LSO/Gianandrea Noseda – Tchaikovsky 4 – Khatia Buniatishvili plays Rachmaninov

Piano Concerto No.2 in C-minor, Op.18
Symphony No.4 in F-minor, Op.36

Khatia Buniatishvili (piano)

London Symphony Orchestra
Gianandrea Noseda

Reviewed by: Ateş Orga

Reviewed: 29 October, 2017
Venue: Barbican Hall, London

Khatia BuniatishviliPhotograph: Gavin Evans / Sony ClassicalWhat would Rachmaninov have made of his Second Piano Concerto in Khatia Buniatishvili’s hands? – the old conjurer in black, the young pretender in satin off-white. Judging by this performance, not much I suspect. From the outset, we were presented with a wayward, self-centred reading, bereft of redeeming features. Bafflingly, her “astride a comet” persona in eclipse, Buniatishvili seemed in largely mezzo mood. The quieter the orchestra tried to be, the more self-effacing she became, during the harmonically critical accompaniment passages of the Adagio reaching a point of no return in the clarity stakes, odd triplets coming through, others vanishing in an illogical blur. This half-world, half-touch, persisted, frustrating the Finale’s ‘oriental’ arabesques (marked piano, no softer), the flicker-focus of it all, the lack of grip, serving merely to disorientate – akin to stumbling across some neurotic zombie in a Dickensian/Conan Doyle opium-den Limehouse way, lascars and smokers fitfully engaged, floating in and out of consciousness.

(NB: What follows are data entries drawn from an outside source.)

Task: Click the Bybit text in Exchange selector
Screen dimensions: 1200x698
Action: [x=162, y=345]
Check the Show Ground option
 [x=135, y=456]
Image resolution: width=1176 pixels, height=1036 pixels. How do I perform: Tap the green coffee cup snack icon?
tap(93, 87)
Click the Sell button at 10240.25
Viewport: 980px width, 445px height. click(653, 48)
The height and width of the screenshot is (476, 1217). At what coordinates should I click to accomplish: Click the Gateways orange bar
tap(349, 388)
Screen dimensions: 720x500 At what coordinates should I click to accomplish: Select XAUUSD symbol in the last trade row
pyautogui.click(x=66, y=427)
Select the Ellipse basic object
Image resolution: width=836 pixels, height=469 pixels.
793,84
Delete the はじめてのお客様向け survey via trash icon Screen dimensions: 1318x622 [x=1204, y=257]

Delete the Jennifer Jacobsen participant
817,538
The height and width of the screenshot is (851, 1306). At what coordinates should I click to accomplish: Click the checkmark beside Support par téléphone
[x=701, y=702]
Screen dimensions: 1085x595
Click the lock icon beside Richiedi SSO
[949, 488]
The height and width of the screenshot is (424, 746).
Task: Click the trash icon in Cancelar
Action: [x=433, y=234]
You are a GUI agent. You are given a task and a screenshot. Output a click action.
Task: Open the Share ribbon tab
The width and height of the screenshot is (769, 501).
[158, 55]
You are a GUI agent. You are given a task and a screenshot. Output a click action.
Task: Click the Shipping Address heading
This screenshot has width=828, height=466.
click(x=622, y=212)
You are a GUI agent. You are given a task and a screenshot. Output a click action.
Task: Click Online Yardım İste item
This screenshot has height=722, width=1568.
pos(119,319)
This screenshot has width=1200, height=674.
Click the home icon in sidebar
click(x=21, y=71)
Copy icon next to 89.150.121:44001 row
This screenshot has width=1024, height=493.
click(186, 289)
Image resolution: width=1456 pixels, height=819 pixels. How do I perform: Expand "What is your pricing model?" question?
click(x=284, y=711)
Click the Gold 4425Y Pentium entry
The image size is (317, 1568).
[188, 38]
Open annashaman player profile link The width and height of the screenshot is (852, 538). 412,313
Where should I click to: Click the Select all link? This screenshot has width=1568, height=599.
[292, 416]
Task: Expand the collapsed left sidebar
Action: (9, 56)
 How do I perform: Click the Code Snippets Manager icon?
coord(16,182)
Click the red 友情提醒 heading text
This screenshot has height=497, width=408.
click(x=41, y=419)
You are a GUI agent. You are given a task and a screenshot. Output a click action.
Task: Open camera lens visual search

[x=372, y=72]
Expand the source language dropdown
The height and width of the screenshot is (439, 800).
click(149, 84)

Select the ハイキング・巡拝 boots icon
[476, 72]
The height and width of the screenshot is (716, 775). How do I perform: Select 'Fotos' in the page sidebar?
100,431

Contrasting the full-throated voice of the composer’s 1929 recording, Buniatishvili opted to skate and simper around the keyboard, glossing over things like the poetically charged C-major arpeggio at figure 15 of the first movement (the first two-and-a-half bass octaves essentially lost in the mix), and indulging in histrionic changes of tempo, now protracted, now rashly hectic (for instance the più animato/mosso of the Adagio – hell to accompany – or the opening theme and fugato of the Finale, taken at a messy scamper). By the end, armography and head-tossing to the fore, what expressive message she wanted to convey, what her commitment was to the work or its style and historical context, eluded me. Rachmaninov was no weeping willow. I wanted architecture and objective … climax, theatre, temperament. I got nothing. Buniatishvili has facility but others, less glossily headlined, are more brilliant. Gianandrea Noseda did his best to support, yet neither he, experienced as he is, nor the LSO appeared comfortable. Lapses of ensemble, unexpected crudities of sound, and unresolved balance issues – one really needs a soloist to project – contributed to an increasing sense of disconnection.

Gianandrea NosedaPhotograph: www.gianandreanoseda.comPractised at her curtain-calls and regal waves, notwithstanding lukewarm applause in between, Buniatishvili smiled, hugged and kissed everyone from audience to leader. And obliged with a Vegas encore – a girlish high-wire take on the friska from Liszt’s Second Hungarian Rhapsody courtesy of the Romantic Revivalists, more particularly the Horowitz-Cziffra breed. I’ve heard her attempt this better. What she delivered was coarse and slipshod, tragic even, taking vulgarity to a planet beyond Lang Lang. Musicality, perspective, taste, quality of tone never for a second entered the equation.

From Noseda Tchaikovsky’s Fourth Symphony fared better, with the second and fourth movements coming off best – if perhaps with a little too much reliance on the lesser habits of acquired tradition (accelerating the finish may be a crowd-pleaser but where do you find that hysteria on the page?). In the third the most was made of its pizzicato factor but so fast and quietly at the beginning as to escape the audience, needing time to establish an audible pulse (why the urge to translate the composer’s piano into sub-pianissimo was unclear). The first movement survived least well, Noseda’s heavy, body-worked approach inclining to telegraph and over-compartmentalise the sectional nature of the music at the expense of unity and flow. Generally, the LSO sounded tired, on auto-pilot, the brass glitching from the first ‘fate’ call. The woodwind principals ran through their solos dutifully but without much personality. Nigel Thomas’s timpani-playing, as in the Rachmaninov, was bullish, his high-Fs edgily unpleasant, wanting in substance. He dominated every tutti. Cumulatively this was an account where Tchaikovsky’s curves of rhythm and melody emerged more machined than organic, where the energy was on the surface but only rarely within.

On paper this looked a promising evening, especially with Prokofiev’s originally advertised, far more challenging, Second Concerto to whet the appetite (substituted at Buniatishvili’s request). It didn’t live up to expectations.